*** Opening MATERIAL TO PROCESS ***
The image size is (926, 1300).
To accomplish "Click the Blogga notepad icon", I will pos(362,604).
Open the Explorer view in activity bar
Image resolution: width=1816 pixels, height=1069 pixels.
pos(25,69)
*** Closing MATERIAL TO PROCESS ***
#### [AIM OF THE EXERCISE]
Your reply must repeat the records above exactly and in full.

#### [RESULT FOR THIS EXERCISE]
The image size is (926, 1300).
To accomplish "Click the Blogga notepad icon", I will pos(362,604).
Open the Explorer view in activity bar
Image resolution: width=1816 pixels, height=1069 pixels.
pos(25,69)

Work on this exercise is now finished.